My situation was different. We figured out our own plan, which was a 50-50 joint legal and physical custody arrangement. No one paid child support, as we agreed to share costs expenses 50-50. We agreed to mediation if there was ever any disagreement. There never was. If you are sharing physical custody on a 50-50 basis, there is no need for child support. If certain expenses are going to be incurred that are out of the ordinary, you discuss it beforehand. We presented the plan to the judge and it was approved. If you put the child first, it is easy to work out the arrangements. You have to be willing to stay within easy driving distance, agree on the school, etc. When one spouse refuses to put the child first and wants to continue the problems that led to the divorce, it is impossible to make this work. In my view the spouse who puts up roadblocks to this sort of arrangement should be the non-custodial parent. There will come times when one parent will have more time in a week
It is extremely important to have both parents involved in the child’s life, and courts should do everything they can to make that happen. Now if there is spousal or child abuse involved, or controlling behavior, then it may be better to have one parent have custody
Roger is right about the research. I was always arguing the pros and cons with Sen. Carol Maiki. When that research came out Sen. Carol Maiki said she had changed her mind about the issue.

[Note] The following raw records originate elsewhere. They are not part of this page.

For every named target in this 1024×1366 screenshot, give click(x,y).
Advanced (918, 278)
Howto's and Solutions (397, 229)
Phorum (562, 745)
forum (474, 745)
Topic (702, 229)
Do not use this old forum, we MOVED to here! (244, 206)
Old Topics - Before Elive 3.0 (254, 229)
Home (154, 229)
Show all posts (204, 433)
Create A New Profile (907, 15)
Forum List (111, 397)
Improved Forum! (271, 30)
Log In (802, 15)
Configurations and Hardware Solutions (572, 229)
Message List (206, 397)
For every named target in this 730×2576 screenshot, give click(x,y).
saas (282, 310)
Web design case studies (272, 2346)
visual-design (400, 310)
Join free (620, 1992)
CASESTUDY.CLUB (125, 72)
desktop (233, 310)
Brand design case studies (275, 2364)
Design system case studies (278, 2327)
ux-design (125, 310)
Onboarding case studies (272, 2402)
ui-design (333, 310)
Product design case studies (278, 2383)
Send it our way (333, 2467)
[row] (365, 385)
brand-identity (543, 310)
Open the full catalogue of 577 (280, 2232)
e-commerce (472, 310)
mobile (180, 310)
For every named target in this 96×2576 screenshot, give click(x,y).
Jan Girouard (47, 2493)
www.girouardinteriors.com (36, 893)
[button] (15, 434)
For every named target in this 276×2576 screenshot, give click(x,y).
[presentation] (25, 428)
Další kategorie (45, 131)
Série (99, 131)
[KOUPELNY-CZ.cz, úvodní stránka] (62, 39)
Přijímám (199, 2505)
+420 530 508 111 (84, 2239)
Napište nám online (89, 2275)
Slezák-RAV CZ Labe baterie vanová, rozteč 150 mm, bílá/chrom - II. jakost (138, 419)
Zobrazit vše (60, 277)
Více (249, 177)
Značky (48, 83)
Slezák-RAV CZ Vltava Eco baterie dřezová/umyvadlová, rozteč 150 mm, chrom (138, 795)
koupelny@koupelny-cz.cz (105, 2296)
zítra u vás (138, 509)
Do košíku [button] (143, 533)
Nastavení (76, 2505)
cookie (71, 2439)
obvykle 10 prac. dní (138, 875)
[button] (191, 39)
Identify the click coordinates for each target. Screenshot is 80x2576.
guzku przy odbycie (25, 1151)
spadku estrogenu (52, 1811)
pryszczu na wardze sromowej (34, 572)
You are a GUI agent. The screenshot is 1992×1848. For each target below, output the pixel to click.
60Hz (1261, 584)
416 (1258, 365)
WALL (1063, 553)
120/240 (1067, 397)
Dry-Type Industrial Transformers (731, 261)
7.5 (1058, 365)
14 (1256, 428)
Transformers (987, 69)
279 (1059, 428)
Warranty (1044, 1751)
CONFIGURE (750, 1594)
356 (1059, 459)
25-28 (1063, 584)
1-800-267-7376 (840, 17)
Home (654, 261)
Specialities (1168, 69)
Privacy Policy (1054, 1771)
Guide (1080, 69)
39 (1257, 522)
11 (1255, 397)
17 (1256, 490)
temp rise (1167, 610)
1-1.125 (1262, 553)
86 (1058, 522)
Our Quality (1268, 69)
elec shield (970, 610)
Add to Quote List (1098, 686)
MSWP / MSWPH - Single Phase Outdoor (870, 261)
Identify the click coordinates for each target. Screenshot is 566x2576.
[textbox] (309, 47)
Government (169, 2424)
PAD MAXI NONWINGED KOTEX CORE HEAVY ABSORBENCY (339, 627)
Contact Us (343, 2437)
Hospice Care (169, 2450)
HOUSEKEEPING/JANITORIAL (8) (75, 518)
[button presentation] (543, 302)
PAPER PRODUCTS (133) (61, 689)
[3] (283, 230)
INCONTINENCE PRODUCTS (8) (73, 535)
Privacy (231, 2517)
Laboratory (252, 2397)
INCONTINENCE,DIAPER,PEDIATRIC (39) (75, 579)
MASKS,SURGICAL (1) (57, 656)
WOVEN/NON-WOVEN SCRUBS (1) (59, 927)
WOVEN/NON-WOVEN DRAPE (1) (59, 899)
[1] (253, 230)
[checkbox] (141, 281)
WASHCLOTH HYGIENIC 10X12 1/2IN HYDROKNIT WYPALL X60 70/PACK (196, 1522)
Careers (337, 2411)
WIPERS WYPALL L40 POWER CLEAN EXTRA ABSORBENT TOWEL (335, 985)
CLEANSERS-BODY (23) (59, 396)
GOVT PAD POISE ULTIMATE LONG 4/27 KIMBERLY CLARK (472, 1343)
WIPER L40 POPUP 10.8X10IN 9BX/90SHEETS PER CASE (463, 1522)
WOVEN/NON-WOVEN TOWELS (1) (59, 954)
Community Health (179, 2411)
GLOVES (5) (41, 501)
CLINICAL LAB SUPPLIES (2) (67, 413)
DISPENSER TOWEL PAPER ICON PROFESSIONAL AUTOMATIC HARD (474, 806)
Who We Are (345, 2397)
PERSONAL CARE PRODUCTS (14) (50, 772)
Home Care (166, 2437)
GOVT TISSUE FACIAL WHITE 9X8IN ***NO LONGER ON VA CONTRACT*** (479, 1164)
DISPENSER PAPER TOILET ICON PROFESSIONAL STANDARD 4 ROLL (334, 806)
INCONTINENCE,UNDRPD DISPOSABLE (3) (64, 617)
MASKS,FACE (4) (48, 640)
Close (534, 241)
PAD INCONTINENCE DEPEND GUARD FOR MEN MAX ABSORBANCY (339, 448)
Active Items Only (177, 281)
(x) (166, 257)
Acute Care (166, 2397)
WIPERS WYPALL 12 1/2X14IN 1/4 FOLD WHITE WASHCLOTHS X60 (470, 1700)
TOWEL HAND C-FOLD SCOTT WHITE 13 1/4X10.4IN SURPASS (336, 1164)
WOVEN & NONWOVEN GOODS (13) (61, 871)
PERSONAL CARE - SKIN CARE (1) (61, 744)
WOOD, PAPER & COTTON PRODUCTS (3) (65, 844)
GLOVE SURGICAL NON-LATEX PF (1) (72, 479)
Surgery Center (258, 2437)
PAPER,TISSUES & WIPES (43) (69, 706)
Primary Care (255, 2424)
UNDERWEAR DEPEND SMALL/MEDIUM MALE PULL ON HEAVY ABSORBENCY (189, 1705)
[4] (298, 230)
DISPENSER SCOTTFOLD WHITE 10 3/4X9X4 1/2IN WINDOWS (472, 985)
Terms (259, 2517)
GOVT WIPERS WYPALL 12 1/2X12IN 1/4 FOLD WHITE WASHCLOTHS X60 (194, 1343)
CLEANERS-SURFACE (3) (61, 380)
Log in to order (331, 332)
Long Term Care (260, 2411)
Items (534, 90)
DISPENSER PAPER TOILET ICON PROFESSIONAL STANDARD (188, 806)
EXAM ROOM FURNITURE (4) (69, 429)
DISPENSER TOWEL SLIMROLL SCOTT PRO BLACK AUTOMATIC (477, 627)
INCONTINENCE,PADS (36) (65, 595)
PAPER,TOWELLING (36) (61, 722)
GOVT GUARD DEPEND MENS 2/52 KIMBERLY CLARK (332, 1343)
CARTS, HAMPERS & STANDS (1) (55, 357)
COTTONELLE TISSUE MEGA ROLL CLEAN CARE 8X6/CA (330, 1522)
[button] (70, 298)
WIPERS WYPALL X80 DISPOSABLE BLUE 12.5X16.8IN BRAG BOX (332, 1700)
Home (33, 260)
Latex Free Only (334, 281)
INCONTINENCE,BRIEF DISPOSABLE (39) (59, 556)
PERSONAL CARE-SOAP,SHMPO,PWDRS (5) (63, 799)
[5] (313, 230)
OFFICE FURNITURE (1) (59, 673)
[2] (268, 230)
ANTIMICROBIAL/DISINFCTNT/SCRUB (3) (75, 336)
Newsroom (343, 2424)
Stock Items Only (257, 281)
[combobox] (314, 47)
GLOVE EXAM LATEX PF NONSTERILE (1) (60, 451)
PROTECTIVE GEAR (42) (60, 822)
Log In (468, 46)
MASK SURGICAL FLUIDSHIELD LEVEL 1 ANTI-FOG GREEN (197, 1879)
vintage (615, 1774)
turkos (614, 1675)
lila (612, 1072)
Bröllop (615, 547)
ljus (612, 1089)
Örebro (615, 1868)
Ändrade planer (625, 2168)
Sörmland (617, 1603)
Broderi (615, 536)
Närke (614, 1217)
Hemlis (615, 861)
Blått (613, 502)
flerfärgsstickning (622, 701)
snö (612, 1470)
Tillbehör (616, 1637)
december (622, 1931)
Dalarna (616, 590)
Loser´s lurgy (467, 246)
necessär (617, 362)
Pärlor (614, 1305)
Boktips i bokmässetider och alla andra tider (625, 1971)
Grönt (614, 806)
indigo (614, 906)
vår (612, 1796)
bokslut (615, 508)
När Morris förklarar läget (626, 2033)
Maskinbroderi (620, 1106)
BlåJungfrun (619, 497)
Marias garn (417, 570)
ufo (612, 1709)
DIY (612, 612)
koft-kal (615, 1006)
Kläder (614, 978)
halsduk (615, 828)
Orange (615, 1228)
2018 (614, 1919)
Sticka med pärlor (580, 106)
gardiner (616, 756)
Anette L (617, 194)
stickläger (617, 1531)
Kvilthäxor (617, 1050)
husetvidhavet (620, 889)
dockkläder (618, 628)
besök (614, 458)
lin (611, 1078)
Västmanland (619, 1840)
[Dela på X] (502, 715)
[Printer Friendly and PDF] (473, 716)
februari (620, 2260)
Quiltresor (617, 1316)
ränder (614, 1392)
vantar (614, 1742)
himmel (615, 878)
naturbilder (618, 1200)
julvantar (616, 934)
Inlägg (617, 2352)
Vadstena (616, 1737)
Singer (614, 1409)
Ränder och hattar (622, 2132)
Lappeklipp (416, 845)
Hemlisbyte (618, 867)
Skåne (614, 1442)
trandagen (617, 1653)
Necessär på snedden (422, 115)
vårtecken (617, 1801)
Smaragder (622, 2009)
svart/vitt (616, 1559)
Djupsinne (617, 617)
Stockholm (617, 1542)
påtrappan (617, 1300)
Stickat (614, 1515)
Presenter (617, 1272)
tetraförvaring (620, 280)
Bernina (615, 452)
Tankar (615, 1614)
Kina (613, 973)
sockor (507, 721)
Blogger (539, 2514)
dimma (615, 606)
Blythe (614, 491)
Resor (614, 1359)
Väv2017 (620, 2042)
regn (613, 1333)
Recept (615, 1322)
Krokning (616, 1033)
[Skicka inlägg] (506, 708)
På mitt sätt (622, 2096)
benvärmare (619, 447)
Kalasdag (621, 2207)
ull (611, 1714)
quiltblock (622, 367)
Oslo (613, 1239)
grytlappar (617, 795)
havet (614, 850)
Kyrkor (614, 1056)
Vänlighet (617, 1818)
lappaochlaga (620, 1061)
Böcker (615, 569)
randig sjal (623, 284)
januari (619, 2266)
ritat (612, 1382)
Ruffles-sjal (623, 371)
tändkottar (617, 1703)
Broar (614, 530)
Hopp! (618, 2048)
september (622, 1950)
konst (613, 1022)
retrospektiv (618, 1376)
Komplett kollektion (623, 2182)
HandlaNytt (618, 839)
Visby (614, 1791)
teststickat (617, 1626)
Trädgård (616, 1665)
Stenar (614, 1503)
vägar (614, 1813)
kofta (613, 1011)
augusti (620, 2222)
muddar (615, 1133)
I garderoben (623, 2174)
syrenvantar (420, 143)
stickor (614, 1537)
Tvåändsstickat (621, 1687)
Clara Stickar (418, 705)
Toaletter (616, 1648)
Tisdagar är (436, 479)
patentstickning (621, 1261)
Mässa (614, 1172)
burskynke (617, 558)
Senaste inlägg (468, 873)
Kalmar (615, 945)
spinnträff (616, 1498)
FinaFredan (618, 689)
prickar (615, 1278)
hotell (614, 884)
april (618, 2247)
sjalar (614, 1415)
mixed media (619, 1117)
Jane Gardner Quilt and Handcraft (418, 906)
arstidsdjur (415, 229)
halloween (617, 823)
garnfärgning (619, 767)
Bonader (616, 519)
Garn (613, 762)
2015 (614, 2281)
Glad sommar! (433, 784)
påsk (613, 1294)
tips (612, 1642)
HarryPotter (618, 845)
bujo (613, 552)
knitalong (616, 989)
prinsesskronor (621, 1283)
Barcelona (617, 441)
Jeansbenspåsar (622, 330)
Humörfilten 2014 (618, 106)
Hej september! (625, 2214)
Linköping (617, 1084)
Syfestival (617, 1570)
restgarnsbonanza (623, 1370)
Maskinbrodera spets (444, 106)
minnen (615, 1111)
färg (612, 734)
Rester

Donald said, “If you put the Child first…”
That’s the first, last and center consideration. I only get the Sunday Strib now so I don’t know if it’s still running the weekly column about divorced parents, but it was very, very good. The author had a set of Rules of Ex-Etiquette. Rule Number One was Always Put The Children First. All the rest flowed from that.
People wrote in with problems about custody, visitation, step-parenting, expenses, support, everything. She always began with Rule Number One and a reasonable, sound and practical answer followed. It works. Putting the children first works.
It sounds like Pischke is putting the father (himself) first. Others appear to be putting personal grudges or hardships at the feet of their exes first. The author of the column, and I really wish I could remember her name and provide a link, would say you have to let those things go and Put the Children First. You don’t get to be mad. You don’t get to hold a grudge. It doesn’t matter how righteous your cause is. Put the Children First. You and your ex are the powerful adults with all the agency. They are the truly Dependent Children. Put the Children First. Period.